**What you have to do:**
Using the string "text" as the key, pull each matching line out of the records below.

----- Exercise data -----

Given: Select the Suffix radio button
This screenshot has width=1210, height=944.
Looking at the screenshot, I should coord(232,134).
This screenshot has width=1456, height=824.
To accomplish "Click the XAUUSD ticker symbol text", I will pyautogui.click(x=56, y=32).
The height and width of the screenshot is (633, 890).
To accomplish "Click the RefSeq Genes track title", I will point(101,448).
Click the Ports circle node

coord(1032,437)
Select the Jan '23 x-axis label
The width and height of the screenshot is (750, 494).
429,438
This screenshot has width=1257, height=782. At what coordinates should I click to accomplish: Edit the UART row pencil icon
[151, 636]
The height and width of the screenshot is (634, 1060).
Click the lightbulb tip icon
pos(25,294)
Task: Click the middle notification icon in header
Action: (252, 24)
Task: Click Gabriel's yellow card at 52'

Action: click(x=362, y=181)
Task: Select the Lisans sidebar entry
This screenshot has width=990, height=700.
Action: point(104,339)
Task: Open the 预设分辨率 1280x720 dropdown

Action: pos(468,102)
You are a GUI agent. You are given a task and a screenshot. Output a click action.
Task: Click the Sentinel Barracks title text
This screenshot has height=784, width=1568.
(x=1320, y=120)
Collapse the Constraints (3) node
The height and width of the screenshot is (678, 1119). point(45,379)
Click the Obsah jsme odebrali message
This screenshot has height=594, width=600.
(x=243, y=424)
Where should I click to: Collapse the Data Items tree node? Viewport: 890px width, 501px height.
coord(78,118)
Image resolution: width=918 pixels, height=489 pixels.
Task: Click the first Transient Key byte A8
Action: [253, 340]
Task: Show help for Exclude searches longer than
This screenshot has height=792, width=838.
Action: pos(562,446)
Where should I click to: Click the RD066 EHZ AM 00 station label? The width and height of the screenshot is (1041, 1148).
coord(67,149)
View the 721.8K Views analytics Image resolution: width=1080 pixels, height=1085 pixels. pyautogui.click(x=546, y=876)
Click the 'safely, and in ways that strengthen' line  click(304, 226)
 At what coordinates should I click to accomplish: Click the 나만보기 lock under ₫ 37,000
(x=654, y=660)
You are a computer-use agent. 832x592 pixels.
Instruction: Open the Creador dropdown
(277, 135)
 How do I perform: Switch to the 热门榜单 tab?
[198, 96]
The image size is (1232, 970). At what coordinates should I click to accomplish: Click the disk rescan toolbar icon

-----

**Written response:**
To accomplish "Click the XAUUSD ticker symbol text", I will pyautogui.click(x=56, y=32).
Task: Click the Sentinel Barracks title text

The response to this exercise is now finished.